Si è spenta troppo presto la magia della musica di Flavio Boverod
Le dita che disegnavano arabeschi sulle tastiere della fisarmonica e un sorriso contagioso che regalava felicità come la musica che suonava. Sarà ricordato così Flavio Boverod, mancato a soli 54 anni martedì scorso, 29 ottobre. Da tempo lottava coraggiosamente contro una malattia incurabile. Di professione agente di commercio, le 7 note erano nel suo Dna. Infatti - nato ad Aosta il 15 aprile 1970 - aveva iniziato a studiare fisarmonica a 7 anni sotto la guida del padre, Arturo, insegnante di Arpuilles del 1938, mancato sabato 1° giugno, anch’egli fisarmonicista, sposato con Laura Pastoret, genitori pure di Claudio e Andrea. Quindi il Conservatorio per 8 anni e le lezioni private del maestro Renato Arnod. Nel 1986, 16enne aveva cominciato a girare la Valle d’Aosta suonando musica da ballo. Nei primi anni Novanta si era esibito con La Rosa dei Venti di Torino poi ribattezzata Orchestra Niki Parisi. Con lui il batterista Danilo Fedele ed il clarinettista e sassofonista Paolo Linty che nel 1994 erano entrati nel suo gruppo il quale, ispirandosi a una polka che aveva composto, si chiamava «Le Teste matte», successivamente diventato Orchestra Flavio Boverod. Nel 2009, dopo un’infinità di serate danzanti, aveva deciso di fermarsi ma 10 anni dopo era ripartito, suonando con «I ragazzi del villaggio».

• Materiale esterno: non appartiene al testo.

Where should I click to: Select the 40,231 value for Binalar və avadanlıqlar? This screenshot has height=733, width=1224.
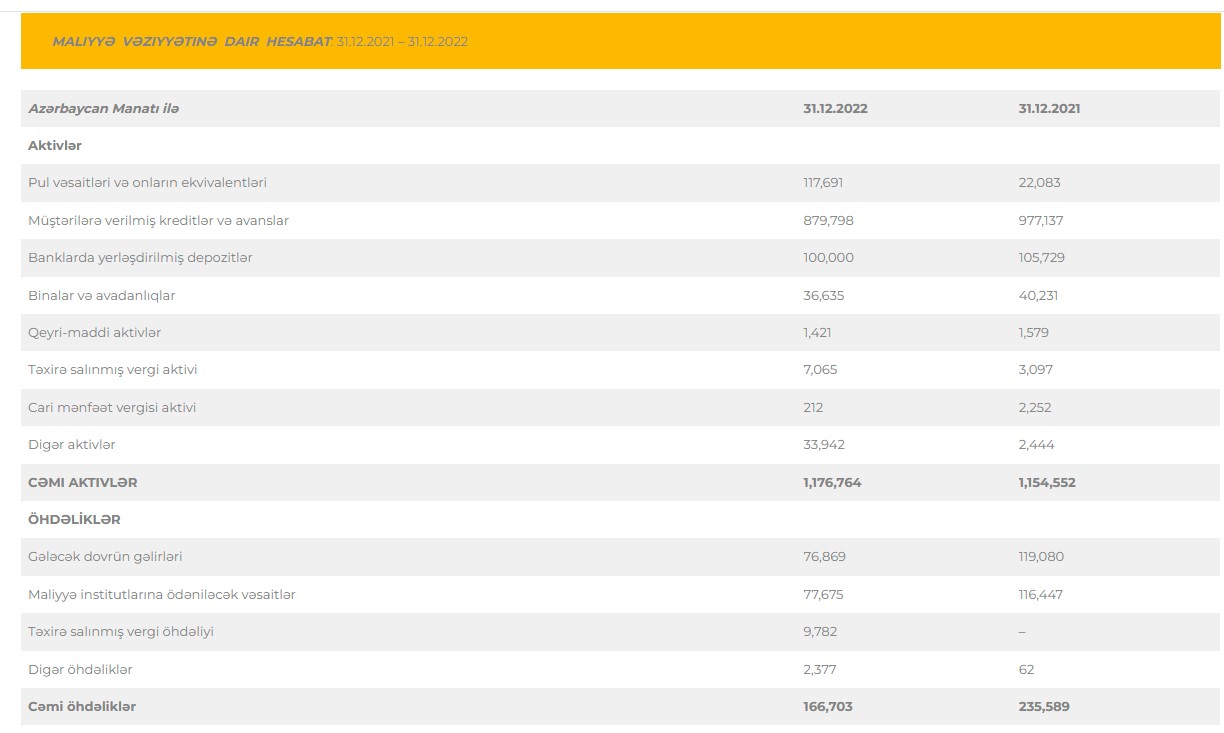tap(1038, 296)
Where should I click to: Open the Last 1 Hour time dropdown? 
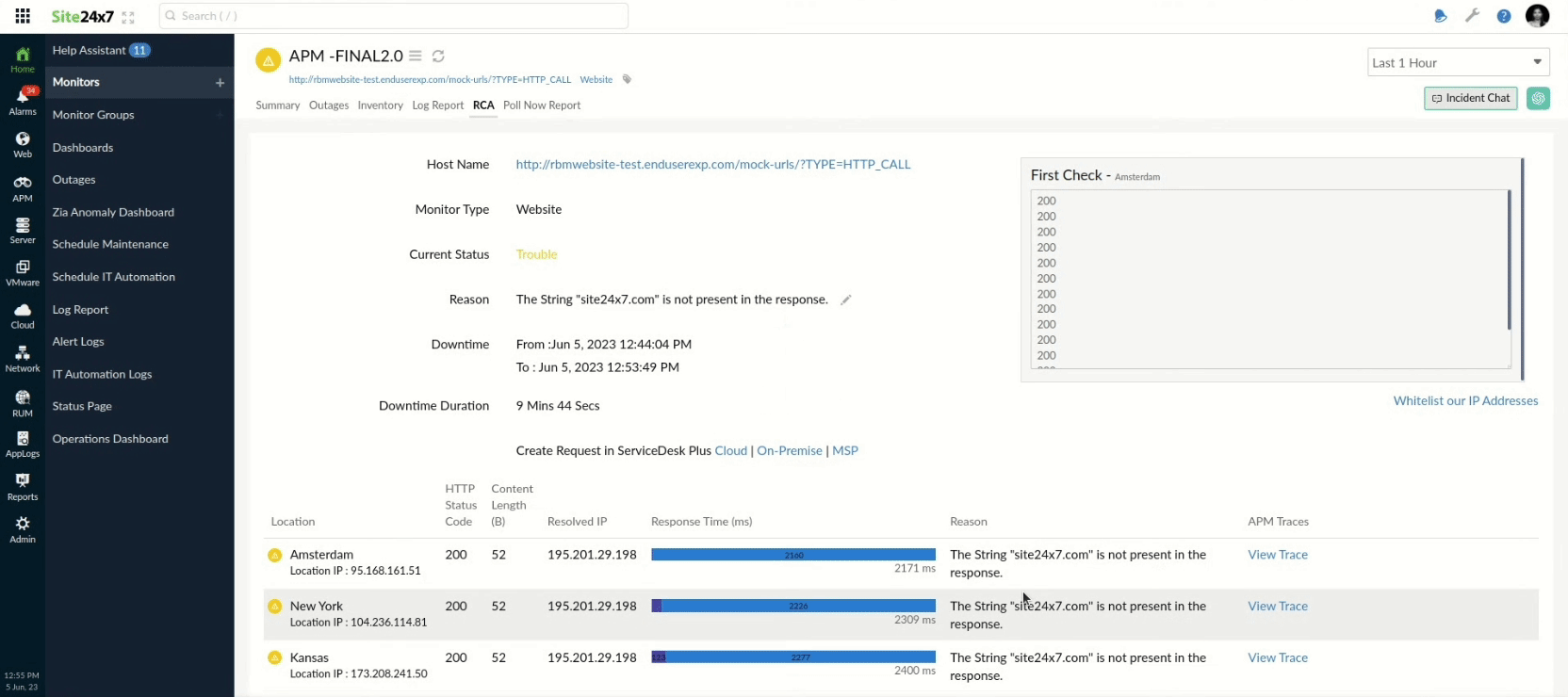(1458, 63)
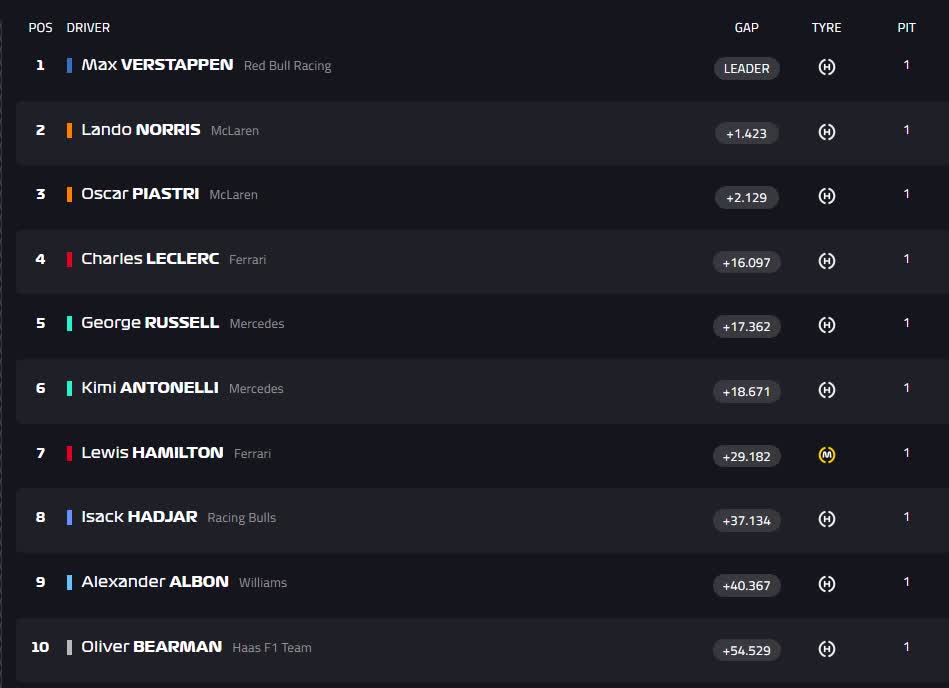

Il suo grande amore per la musica è stato ereditato dal figlio Julien, in arte Jvli, nato l’8 agosto 1998 dall’unione con Nadine Magliano mentre da Rosa Alba Sorace ha avuto Didier, venuto alla luce il 30 dicembre 2007, studente al Don Bosco di Châtillon. Julien, con il nome d’arte Jvly, ha portato 2 sue canzoni all’ultimo Festival di Sanremo e ha esordito come solista con il singolo «Ho voglia di te» diventando un artista emergente nel mondo del pop italiano. In un lungo e struggente testo Julien ricorda così il padre: «È arrivato il giorno che sapevamo sarebbe arrivato, il giorno più brutto. Mi avevi fatto una promessa e l’hai mantenuta, come sempre, dicendomi che avresti fatto di tutto per resistere fino all’uscita del disco per non rovinarmi la festa. Questi ultimi 4 anni sono stati i più brutti di sempre e allo stesso tempo i più belli di sempre, vissuti giorno per giorno con l’ansia e la consapevolezza che tutto prima o poi sarebbe finito. Questa tua lunga battaglia ci ha unito, sempre di più, fino a diventare inseparabili. Quando ero piccolo mi portavi in giro a suonare con te, il mio sogno era suonare la fisarmonica come facevi tu. Tutti non facevano altro che dirmi: “Come suona Flavio non suona nessuno”. Non avrei mai pensato 20 anni dopo di farti suonare su una nostra canzone». Julien prosegue: «Oggi Papi sei il mio migliore amico e senza rimpianti posso dire che questi ultimi mesi sono stati i più belli della mia vita. Abbiamo trasformato l’ospedale nella miglior pizzeria del mondo, poi nell’hotel più lussuoso dell’universo, quante risate, quanta musica, solo risate, solo sorprese, solo cose belle. Io e te. Sapevamo entrambi che mancava poco eppure quante bugie ci siamo detti, ma quante, le bugie più belle della nostra vita. Abbiamo parlato del giorno in cui ti avrei fatto diventare nonno, del giorno in cui mi sarei sposato, mi hai addirittura promesso che prima o poi avresti voluto suonare la fisa in tour con noi. Sapevamo entrambi che tutto questo non sarebbe mai successo, eppure è stato così bello prenderci in giro, ridevamo come matti. Sai cosa? A me basta rivedere i tuoi occhi fieri che mi guardano suonare, e sono a posto così. Per sempre. Io e Didier cercheremo di essere la versione migliore di te, te lo prometto».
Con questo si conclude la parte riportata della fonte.